I don't doubt that elections of this kind have always been like this; I remember seeing some pretty good barbs from the 1800s. They remind me of children on the playground: "Your mother wears Army boots!" "Yeah, well, your father's a poofta!" The content of a campaign speech may be more adult, but the effort itself seems just as juvenile.
I've never quite understood the purpose of these traded barbs in politics. But, just as each playground combatant has supporters behind him who affirms his assertions (even without understanding them or knowing them to be true), candidates have their followers who seem to see each attack as a telling blow for their side, whether it is substantiated or not.

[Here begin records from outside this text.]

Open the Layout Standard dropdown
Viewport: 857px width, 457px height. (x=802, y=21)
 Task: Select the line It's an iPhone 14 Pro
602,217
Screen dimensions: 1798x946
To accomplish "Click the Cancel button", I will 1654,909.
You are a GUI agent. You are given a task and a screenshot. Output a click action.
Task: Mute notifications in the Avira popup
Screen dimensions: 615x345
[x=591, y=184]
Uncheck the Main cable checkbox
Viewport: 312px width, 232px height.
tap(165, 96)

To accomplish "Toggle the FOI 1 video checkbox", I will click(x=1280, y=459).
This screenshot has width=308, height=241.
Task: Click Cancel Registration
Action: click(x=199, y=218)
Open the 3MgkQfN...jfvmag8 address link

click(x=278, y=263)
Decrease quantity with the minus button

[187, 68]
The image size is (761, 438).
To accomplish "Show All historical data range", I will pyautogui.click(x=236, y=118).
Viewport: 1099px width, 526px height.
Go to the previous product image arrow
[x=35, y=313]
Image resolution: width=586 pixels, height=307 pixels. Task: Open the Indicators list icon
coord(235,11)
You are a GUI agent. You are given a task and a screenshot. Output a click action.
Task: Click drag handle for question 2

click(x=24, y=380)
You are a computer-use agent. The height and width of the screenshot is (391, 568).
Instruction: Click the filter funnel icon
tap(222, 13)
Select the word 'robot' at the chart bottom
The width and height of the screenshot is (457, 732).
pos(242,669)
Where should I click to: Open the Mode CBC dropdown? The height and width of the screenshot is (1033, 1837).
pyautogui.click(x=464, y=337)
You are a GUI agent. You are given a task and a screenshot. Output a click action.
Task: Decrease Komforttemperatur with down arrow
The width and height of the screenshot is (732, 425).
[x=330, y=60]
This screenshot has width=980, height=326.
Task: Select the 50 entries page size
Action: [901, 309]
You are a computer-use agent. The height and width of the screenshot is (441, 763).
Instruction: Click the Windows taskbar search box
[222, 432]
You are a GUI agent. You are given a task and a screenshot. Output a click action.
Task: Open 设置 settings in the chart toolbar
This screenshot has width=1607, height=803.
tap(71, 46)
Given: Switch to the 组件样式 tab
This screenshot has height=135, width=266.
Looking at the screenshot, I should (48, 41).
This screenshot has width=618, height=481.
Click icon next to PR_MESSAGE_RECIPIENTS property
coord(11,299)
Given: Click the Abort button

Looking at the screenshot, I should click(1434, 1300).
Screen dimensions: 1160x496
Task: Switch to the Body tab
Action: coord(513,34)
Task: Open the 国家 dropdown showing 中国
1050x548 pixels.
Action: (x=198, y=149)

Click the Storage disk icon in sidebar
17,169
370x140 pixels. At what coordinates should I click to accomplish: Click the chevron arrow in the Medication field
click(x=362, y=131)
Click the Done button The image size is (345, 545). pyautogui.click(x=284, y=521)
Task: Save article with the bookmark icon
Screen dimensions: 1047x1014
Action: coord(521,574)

The rest of us probably wish they would just shut up.
I don't understand why a real leader doesn't arise who ignores the fighting and the petty sniping, who recognizes it for what it is, a lack of character, confidence, and leadership, a reversion to the ways of childhood. The differences between the candidates of each party are not that great, that is, McCain and Romney, and Clinton and Obama, are pretty similar. No one stands out. Undoubtedly, each is loyal to his or her party, and their plans for shaping the respective platforms are not radically different. I suspect most voters feel the same way and that most vote for the candidate they like best, not the one whose insults are most telling.
"Change" seems to be the buzzword for recent campaigns, so I suggest a real change that any and every candidate could implement right now. Ignore the other candidates. It doesn't matter what they did or didn't do; if their shortcomings are truly serious, I would hope that there are still a few honest journalists left to root them out and enlighten us. Ignore their insults. Stand alone. Focus on what you have done and can do and will do, and what you stand for. Differentiate yourself by rising above the fray. Show character. Take that risk.